13th. A most singular rock; basis purplish grey, obscurely crystalline, easily fusible into a dark green glass, not hard, thickly speckled with crystals more or less perfect of white carbonate of lime, of red hydrous oxide of iron, of a white and transparent mineral like analcime, and of a green opaque mineral like soap-stone; the basis is moreover amygdaloidal with many spherical balls of white crystallised carbonate of lime, of which some are coated with the red oxide of iron. I have no doubt, from the examination of a superincumbent stratum (19), that this is a submarine lava; though in Northern Chile, some of the metamorphosed sedimentary beds are almost as crystalline, and of as varied composition.
14th. Red sandstone, passing in the upper part into a coarse, hard, red conglomerate, 300 feet thick, having a calcareous cement, and including grains of quartz and broken crystals of feldspar; basis infusible; the pebbles consist of dull purplish porphyries, with some of quartz, from the size of a nut to a man’s head. This is the coarsest conglomerate in this part of the Cordillera: in the middle there was a white layer not examined.
15th. Grand thick bed, of a very hard, yellowish-white rock, with a crystalline feldspathic base, including large crystals of white feldspar, many little cavities mostly full of soft ferruginous matter, and numerous hexagonal plates of black mica. The upper part of this great bed is slightly cellular; the lower part compact: the thickness varied a little in different parts. Manifestly a submarine lava; and is allied to bed 11.
16th and 17th. Dull purplish, calcareous, fine-grained, compact sandstones, which pass into coarse white conglomerates with numerous particles of quartz.
18th. Several alternations of red conglomerate, purplish sandstone, and submarine lava, like that singular rock forming bed 13.
19th. A very heavy, compact, greenish-black stone, with a fine-grained obviously crystalline basis, containing a few specks of white calcareous spar, many specks of the crystallised hydrous red oxide of iron, and some specks of a green mineral; there are veins and nests filled with epidote: certainly a submarine lava.

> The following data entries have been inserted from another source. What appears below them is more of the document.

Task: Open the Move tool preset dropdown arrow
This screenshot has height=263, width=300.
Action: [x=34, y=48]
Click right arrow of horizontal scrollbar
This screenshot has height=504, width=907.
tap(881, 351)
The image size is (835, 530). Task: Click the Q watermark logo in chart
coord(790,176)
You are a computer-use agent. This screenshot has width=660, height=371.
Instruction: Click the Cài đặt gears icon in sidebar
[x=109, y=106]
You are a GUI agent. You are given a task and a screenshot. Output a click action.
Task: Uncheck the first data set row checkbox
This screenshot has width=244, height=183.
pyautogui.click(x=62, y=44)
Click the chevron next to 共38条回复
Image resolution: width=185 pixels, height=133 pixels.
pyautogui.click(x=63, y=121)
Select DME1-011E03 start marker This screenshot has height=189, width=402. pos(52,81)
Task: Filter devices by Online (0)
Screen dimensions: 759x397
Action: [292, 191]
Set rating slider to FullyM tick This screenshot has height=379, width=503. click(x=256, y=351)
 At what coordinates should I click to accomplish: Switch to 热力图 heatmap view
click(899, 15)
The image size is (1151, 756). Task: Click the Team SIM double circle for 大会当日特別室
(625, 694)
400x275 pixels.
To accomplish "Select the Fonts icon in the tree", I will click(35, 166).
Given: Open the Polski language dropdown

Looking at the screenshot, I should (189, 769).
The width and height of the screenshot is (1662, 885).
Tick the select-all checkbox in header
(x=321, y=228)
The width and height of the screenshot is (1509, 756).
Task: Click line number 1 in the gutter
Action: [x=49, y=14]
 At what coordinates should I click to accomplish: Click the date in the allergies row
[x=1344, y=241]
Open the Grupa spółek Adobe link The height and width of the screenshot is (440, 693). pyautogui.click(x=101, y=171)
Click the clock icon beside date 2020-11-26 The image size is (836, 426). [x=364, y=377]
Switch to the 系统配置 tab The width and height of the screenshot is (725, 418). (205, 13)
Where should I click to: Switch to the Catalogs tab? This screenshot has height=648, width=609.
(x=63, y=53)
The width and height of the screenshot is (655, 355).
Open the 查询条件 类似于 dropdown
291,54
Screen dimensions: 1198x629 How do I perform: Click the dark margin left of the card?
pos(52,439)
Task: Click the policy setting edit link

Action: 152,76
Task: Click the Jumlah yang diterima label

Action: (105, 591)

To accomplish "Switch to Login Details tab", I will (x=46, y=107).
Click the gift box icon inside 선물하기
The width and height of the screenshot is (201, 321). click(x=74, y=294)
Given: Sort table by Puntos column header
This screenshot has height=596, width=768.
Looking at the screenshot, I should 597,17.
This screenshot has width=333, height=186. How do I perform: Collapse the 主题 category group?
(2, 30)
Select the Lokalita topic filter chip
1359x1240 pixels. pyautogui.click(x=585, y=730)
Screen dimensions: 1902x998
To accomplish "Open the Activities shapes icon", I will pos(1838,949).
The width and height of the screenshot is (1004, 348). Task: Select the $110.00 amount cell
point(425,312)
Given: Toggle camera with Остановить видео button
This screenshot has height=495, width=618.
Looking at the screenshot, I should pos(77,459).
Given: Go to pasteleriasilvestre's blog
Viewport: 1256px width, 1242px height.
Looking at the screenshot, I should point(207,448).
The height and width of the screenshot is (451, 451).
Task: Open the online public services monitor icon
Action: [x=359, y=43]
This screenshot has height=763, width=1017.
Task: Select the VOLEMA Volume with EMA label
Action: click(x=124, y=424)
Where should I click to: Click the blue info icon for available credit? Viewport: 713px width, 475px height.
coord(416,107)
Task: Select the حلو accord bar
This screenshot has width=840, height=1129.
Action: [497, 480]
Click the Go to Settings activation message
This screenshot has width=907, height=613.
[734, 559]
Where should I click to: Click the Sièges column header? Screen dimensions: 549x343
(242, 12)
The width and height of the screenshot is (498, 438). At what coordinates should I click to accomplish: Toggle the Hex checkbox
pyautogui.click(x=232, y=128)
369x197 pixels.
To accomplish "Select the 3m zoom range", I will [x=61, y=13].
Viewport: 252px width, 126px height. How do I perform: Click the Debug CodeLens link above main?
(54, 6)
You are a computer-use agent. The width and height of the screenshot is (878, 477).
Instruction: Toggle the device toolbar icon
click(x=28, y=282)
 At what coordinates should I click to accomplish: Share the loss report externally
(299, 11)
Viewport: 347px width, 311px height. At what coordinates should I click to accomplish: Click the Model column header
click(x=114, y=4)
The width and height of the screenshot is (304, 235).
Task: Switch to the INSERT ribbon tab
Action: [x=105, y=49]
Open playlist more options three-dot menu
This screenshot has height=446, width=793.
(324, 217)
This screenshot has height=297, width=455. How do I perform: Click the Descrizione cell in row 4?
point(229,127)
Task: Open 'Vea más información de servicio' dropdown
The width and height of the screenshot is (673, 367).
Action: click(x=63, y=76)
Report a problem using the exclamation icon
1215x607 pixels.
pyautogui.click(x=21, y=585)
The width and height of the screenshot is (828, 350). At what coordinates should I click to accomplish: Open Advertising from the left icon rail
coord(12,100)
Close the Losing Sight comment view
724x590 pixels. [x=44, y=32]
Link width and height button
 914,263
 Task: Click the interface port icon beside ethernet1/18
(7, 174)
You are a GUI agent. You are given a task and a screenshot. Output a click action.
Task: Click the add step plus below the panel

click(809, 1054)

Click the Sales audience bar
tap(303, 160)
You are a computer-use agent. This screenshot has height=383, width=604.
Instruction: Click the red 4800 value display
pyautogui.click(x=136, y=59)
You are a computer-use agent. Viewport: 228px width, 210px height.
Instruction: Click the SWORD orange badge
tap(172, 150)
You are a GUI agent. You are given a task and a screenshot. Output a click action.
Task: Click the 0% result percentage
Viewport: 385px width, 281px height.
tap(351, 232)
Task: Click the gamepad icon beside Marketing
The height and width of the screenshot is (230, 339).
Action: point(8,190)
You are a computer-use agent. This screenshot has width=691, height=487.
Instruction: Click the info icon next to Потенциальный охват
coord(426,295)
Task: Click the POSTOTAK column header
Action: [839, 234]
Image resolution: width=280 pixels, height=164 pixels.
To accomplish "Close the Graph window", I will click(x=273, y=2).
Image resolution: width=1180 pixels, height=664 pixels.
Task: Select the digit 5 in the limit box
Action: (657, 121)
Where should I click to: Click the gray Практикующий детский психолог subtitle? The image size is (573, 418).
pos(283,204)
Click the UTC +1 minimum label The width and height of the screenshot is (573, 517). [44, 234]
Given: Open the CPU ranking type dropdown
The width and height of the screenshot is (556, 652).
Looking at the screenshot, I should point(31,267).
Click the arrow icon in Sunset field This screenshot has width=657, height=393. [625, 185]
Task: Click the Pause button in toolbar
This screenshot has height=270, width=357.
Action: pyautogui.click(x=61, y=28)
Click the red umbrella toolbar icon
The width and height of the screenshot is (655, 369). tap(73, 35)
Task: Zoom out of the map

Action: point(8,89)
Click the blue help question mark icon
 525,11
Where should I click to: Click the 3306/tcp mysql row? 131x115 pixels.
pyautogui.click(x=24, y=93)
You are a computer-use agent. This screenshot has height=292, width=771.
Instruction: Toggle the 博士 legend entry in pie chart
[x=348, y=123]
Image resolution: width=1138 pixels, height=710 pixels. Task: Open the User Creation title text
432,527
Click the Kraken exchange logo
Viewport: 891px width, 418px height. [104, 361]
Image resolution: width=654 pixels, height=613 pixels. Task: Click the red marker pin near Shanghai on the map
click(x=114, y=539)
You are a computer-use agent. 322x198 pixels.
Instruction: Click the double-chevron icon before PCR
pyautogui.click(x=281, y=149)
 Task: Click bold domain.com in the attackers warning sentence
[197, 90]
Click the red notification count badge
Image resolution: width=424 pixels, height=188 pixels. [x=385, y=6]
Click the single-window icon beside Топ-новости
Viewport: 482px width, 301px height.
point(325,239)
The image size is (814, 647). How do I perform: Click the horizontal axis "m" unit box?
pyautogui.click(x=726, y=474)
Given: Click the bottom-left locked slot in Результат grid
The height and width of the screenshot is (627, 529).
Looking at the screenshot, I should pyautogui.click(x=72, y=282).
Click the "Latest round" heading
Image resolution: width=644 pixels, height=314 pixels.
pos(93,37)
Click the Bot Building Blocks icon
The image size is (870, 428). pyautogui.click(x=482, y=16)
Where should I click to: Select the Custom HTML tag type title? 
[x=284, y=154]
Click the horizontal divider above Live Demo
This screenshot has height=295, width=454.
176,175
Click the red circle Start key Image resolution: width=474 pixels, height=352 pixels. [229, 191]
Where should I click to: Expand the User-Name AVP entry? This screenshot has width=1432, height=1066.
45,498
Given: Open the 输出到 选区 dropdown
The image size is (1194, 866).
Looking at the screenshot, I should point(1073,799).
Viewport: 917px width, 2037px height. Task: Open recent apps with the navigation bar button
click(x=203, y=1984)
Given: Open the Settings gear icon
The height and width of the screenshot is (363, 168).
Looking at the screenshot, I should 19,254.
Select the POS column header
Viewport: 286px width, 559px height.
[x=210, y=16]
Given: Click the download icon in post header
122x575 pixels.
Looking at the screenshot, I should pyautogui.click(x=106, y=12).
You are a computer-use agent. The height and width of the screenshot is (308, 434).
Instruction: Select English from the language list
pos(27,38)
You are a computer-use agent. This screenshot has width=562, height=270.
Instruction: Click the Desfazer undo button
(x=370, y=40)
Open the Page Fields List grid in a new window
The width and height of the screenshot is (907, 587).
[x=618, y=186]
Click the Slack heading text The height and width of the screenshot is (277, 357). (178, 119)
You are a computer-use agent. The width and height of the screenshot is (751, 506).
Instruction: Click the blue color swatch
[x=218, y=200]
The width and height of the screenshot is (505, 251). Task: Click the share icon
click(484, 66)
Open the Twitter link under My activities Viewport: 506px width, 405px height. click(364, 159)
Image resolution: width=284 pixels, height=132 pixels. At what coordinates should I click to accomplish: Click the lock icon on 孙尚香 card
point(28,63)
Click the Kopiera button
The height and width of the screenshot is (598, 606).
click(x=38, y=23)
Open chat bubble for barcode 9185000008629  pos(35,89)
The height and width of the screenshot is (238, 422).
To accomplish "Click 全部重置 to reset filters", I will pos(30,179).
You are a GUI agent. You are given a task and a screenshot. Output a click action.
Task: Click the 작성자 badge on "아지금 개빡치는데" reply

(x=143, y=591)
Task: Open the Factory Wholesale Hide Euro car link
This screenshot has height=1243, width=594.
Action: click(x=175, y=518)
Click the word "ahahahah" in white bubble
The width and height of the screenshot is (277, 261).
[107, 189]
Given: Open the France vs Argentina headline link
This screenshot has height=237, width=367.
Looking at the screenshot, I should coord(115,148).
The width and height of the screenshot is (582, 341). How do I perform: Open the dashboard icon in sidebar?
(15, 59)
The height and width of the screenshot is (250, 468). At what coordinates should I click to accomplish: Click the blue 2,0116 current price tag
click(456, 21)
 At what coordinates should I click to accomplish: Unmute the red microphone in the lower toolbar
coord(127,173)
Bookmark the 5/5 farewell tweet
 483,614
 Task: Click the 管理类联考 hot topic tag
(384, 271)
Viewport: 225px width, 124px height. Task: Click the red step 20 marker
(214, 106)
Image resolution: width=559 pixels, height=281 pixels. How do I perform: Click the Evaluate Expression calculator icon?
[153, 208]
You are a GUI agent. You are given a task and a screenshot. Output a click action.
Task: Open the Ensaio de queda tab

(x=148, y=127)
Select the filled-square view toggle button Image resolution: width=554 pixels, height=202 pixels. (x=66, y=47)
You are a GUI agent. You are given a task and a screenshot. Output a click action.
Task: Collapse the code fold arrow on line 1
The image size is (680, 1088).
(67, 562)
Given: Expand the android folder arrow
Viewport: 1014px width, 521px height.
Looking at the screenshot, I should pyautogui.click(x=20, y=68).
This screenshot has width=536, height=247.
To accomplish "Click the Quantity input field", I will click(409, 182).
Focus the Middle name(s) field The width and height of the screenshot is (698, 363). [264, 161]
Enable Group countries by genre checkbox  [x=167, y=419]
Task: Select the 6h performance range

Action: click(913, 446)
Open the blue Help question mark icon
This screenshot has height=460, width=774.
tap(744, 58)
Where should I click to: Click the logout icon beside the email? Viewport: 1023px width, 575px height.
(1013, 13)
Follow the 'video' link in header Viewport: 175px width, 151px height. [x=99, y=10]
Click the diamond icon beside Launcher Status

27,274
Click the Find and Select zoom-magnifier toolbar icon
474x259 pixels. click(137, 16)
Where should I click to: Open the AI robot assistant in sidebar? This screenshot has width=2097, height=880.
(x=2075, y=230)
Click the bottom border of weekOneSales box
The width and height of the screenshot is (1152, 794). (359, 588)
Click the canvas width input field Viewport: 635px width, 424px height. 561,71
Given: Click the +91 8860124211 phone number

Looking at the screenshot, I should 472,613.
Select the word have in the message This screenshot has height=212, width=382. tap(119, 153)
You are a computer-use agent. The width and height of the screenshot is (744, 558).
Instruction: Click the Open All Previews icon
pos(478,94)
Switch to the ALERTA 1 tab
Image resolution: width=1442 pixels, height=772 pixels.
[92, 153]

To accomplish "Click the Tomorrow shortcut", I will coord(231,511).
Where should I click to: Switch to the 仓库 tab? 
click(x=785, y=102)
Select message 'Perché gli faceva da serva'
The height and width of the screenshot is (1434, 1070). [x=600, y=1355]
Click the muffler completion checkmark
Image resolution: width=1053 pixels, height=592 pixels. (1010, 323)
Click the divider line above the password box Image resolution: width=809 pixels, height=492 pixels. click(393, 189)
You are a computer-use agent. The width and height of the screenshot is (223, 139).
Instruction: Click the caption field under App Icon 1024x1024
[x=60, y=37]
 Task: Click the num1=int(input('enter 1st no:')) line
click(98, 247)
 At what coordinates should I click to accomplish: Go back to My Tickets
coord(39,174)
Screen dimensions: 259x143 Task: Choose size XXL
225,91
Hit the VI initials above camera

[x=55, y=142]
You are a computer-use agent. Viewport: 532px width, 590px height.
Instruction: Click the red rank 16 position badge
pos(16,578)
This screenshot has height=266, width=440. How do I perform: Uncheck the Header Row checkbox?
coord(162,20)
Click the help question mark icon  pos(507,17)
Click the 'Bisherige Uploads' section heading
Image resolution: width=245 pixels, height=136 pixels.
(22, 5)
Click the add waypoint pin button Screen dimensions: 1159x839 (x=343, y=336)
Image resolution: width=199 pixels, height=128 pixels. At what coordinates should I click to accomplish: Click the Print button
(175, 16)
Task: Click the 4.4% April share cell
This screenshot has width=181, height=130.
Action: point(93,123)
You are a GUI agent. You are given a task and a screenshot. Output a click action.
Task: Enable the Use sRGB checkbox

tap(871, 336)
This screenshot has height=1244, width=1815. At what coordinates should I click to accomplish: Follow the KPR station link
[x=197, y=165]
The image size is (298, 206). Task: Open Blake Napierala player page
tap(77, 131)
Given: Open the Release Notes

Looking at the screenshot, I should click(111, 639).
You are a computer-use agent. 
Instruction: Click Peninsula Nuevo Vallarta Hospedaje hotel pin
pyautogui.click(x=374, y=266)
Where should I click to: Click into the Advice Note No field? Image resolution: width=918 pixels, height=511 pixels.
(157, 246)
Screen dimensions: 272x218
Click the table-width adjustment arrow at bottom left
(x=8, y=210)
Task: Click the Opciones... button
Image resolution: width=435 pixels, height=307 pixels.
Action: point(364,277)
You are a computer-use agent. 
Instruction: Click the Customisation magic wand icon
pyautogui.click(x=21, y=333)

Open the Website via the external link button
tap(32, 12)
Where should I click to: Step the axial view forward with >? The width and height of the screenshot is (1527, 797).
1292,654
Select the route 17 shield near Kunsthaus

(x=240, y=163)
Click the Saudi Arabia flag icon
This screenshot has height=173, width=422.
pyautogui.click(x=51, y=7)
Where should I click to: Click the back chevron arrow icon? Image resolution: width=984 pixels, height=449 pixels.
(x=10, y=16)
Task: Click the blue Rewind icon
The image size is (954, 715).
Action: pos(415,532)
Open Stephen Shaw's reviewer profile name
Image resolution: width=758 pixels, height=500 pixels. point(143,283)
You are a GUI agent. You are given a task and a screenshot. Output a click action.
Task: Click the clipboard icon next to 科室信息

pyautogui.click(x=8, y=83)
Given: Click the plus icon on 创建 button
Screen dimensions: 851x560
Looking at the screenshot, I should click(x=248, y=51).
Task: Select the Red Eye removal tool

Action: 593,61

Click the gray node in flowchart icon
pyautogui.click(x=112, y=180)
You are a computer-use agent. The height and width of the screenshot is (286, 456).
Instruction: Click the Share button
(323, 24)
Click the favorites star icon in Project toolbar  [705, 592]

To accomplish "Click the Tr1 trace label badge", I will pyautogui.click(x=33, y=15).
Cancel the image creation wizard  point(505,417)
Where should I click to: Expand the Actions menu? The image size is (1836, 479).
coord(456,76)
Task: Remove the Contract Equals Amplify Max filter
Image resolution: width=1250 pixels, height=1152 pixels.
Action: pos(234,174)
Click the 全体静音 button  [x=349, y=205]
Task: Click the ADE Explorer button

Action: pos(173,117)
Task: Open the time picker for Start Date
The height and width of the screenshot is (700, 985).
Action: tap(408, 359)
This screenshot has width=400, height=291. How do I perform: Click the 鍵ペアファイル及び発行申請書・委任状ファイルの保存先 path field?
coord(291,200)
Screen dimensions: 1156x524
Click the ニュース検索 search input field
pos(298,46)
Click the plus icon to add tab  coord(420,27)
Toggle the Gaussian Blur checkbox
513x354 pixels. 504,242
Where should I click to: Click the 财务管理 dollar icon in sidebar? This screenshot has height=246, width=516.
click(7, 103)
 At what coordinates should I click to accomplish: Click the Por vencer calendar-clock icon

20th. Many thin strata of compact, fine-grained, pale purple sandstone.
21st. Gypsum in a nearly pure state, about three hundred feet in thickness: this bed, in its concretions of anhydrite and layers of small blackish crystals of carbonate of lime, exactly resembles the great gypseous beds in the Peuquenes range.
22nd. Pale purple and reddish sandstone, as in bed 20: about three hundred feet in thickness.
23rd. A thick mass composed of layers, often as thin as paper and convoluted, of pure gypsum with others very impure, of a purplish colour.